PS: Glad you solved it. Thanks for your feedback and for your kind words too. And welcome back whenever needed or wanted.
 

forwork

New Member
Thanks @SirJB7 , very informative!

Pretty amazing you can do this while also translating into english.

So hypothetically, if I were to increase the number of values I track from 2 to 20 (Value 1 --> Value 20 along the top row), is the easiest way to do these calculations just to create new names for each value, such as Value3_52WeekList, Value4_52WeekList, etc?
 

SirJB7

Excel Rōnin
Hi, forwork!
Glad you solved it. Thanks for your feedback and for your kind words too. And welcome back whenever needed or wanted.
Regards!
 

hatif

New Member
Hi, forwork!

Give a look at this file:
https://dl.dropboxusercontent.com/u/60558749/Finding the corresponding date for a 52-week high value, based on the most recent data entry - Daily values (for forwork at chandoo.org).xlsx

I duplicated your original values of worksheet Calc columns B:C to D:E for checking purposes. It's a completely different approach that thanks to a few tricks with named formulas and named ranges, it simplifies formulas a lot.
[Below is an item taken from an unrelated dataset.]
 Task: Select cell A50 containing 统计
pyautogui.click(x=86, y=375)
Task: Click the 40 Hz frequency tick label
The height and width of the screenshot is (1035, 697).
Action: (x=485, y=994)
The few tricks are related to defining 4 named formulas to hold the values of:
last date entered, LastDateCell
first date to consider, FirstDateCell
1st day of past week, Past1WeekDate
1st day of 2nd past week, Past2WeekDate

You check them at range G1:J1.

Named ranges. There're a lot (not a lot, just 14) dynamic named ranges that allow you to expand (add) data and don't have to change anything. Despite of strongly simplifying the formulas used. All the names are referred to worksheet Dailies.

The main name is:
DataOriginalTable, columns A:C
DateOriginalList, column A

The 1st tricky name is:
Data52WeekTable, rows of DataOriginalTable from FirstDateCell to the end ("it")
Date52WeekList, column A of "it"
Value1_52WeekList, column B of "it"
Value2_52WeekList, column C of "it"

These group of for is replicated as:
Past1WeekTable instead of 52WeekTable, for last week
Pas21WeekTable instead of 52WeekTable, for last 2 weeks

You can visually check each name range going to Formulas tab, Defined Names group, Name Manager icon, selecting a named range, and clicking on the "Refers To" formula at bottom of the window (just for named ranges, not for named formulas).

I also replaced the CF conditions changing them for checking against zero instead of null string, because INDEX function always returns zero value if the cell is empty, and it was easier and cleaner to do this than almost duplicating formulas with the construction =if(index(...)="";"";index(...)).

So give it a try and just advise if any issue.

Regards!
Can you share the file again please.